The Clan of the cave Carey's—me and my 3 sisters and 3 brothers:

     I started being slut shamed at 14 years old after my, closest in age, sister's 30 year old boyfriend made a pass at me and my brother's 18 year old friend raped me. Who knows what my sister's boyfriend did to her toddler daughter, because her daughter said, "I don't like Kermit anymore, because Walter put his penis in Kermit's mouth." Walter enjoyed telling me about his fun mother and daughter sexual adventures. 
     My middle sister thought it would be friendly to let my childhood rapist live with her, when I was in my early 20s. He always seemed to be around, teasing and taunting me. I was a married woman at the time. The crazy shaming started when I was 23, after what happened to me at Tectronix. 
     My sister, who let my childhood rapist live with her, hasn't spoken to me since the day mom died (decades ago) and even at that time I don't think she said a word to me. She did take her phone and walk away from me to speak with my oldest sister about me.

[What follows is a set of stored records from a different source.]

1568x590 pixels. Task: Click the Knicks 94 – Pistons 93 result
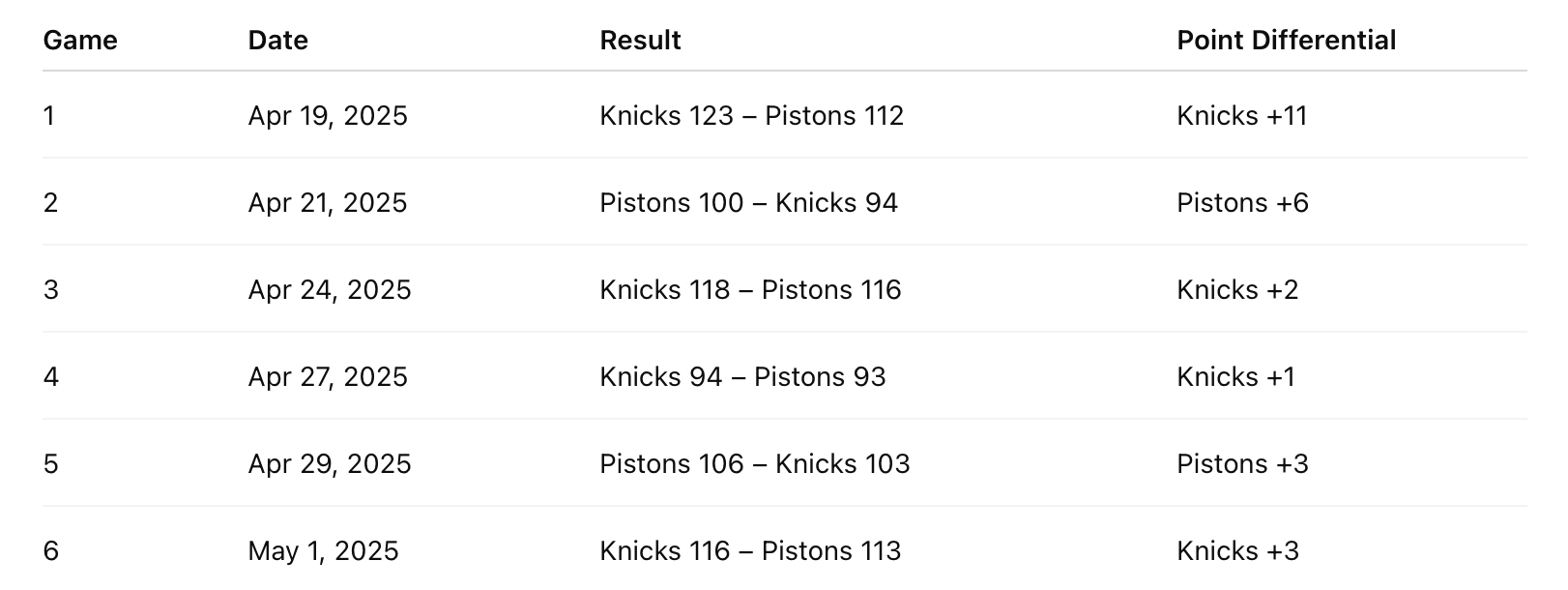point(742,377)
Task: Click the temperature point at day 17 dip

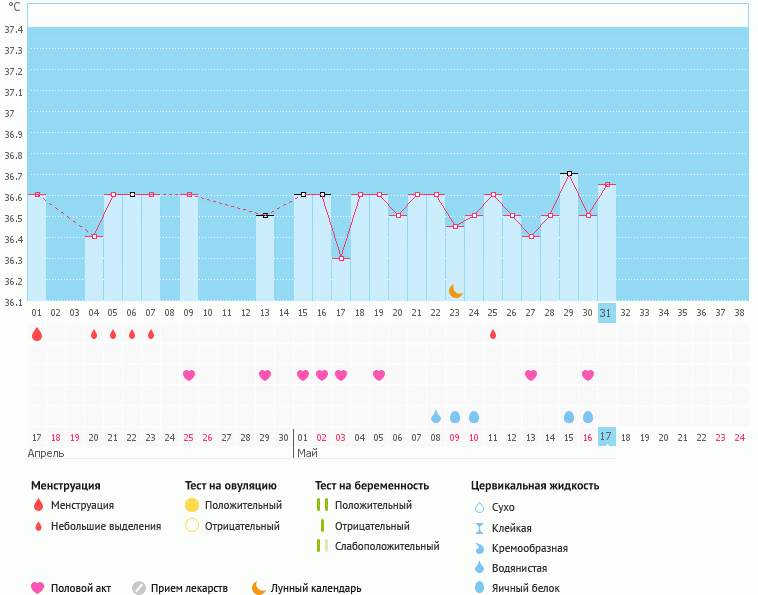Action: point(341,258)
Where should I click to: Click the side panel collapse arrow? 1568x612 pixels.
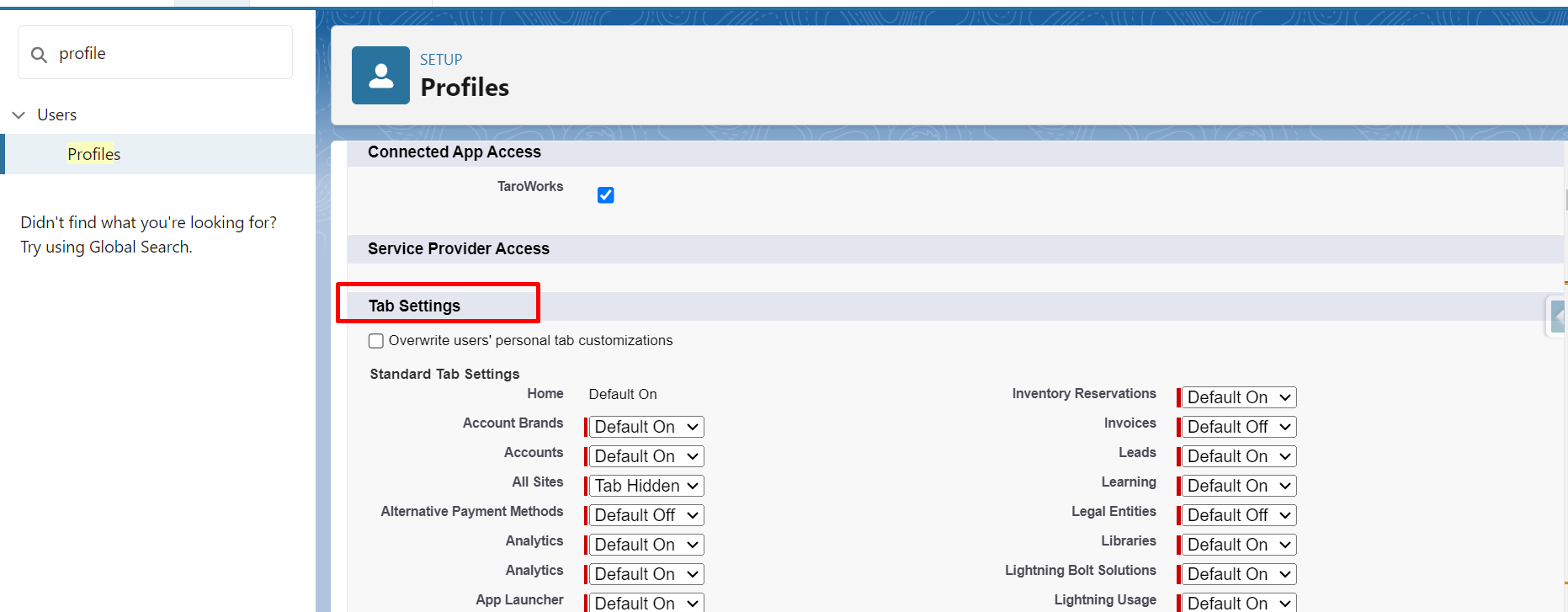click(x=1557, y=317)
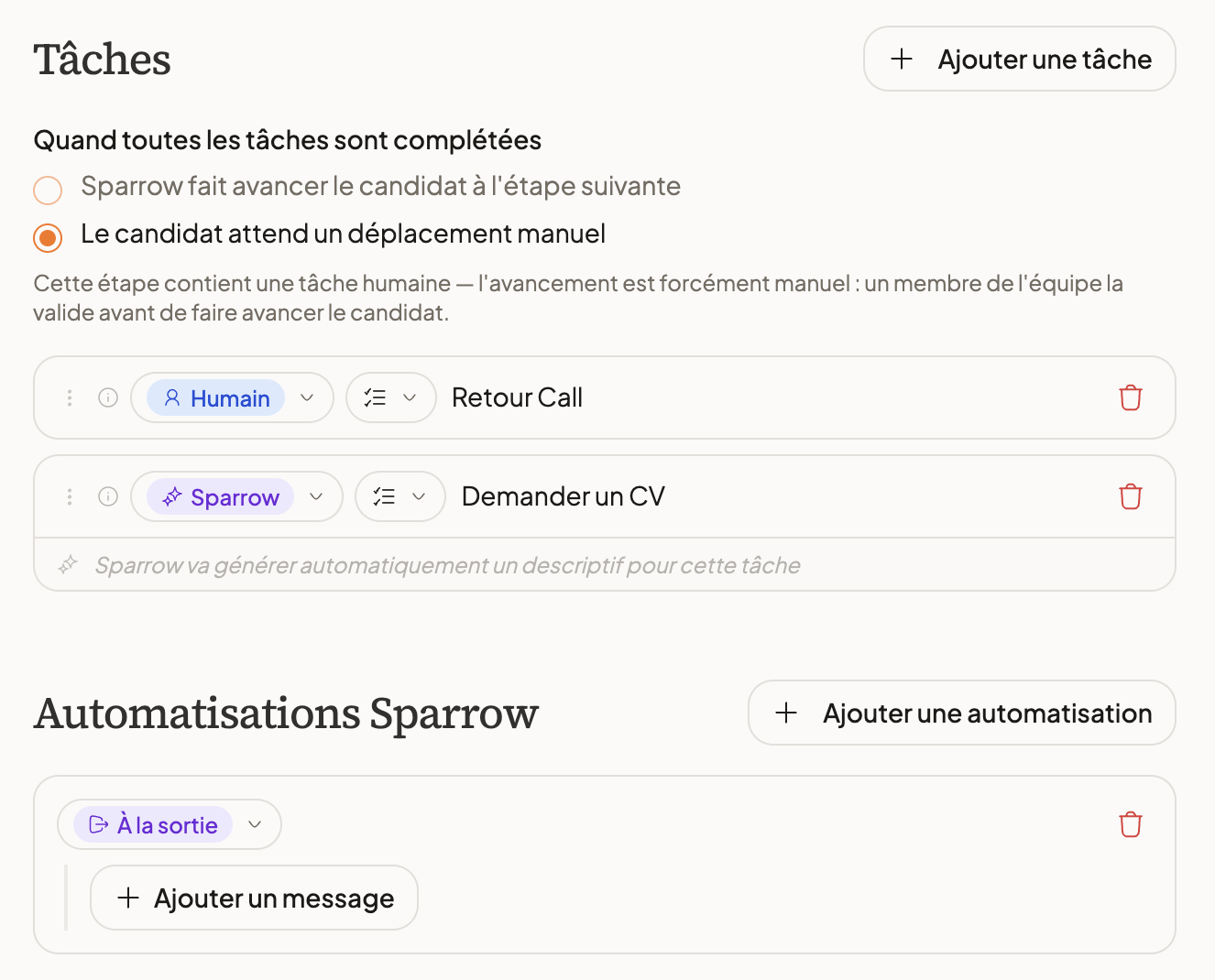The image size is (1215, 980).
Task: Grab the drag handle of Retour Call
Action: click(x=70, y=397)
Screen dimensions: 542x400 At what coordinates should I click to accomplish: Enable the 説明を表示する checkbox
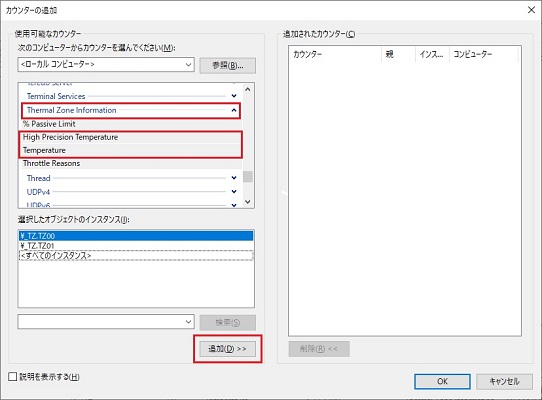point(12,376)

    I was always expected to tolerate everybody's abuse, because, well, 'this one' and Tom were best friends and his death was so hard on her; and 'that one' was "retarded"; and 'this one' had a baby at 16; and dad was a POW, etc. The nasty competitive nonsense that was pushed on me all my life regarding my niece who was my age was over the top. 
     Speaking of which, my oldest sister and niece (one of the bulimics) came up with a nutty scheme to keep me from picking up my kids and taking them home with me. I was told, "the kids are fine," when I asked where they were. I didn't want any drama, so I said that their dad and I were getting back together. My sister then told my niece to go and get my kids. They even walked with us out to the car. All of it was strange, because my niece was never there, but the kids always were (and ready to go).  As soon I backed down the driveway, I called out that their dad and I weren't getting back together. My sister screamed, "get her license plate number! Call the police!" I don't know what she thought the police would do about it.
     Now that two of my brothers have contacted me, after close to 3 decades (well, three, but one crazy shamed me to my face), I'm expected to understand that it was all just a misunderstanding. They still want me to pretend that my oldest sister and the sister who was best friends with Tom weren't abusive to me all my life. They also want me to pretend their wives didn't join my sisters in leading a smear campaign against me. Mainly, my oldest sister in law. She's the biggest bitch I have ever met, other than my two sisters. The sister that's closest in age is just evil-a sociopath. She drove her husband to suicide.
     My oldest sister does the ole deny, dismiss and devalue. She would say all of this is ridiculous and it never happened. That's what she has always done. Her sidekick (closest in age sister), would start calling me every name in the book and even possibly nearly assault me (or actually assault me), while miss 'deny, dismiss and devalue' would egg her on. 
     There are alcoholics, alcoholic narcissists, bulimics, compulsive eaters, pill poppers and one who seems to have OCPD, in the Carey Cult, among others.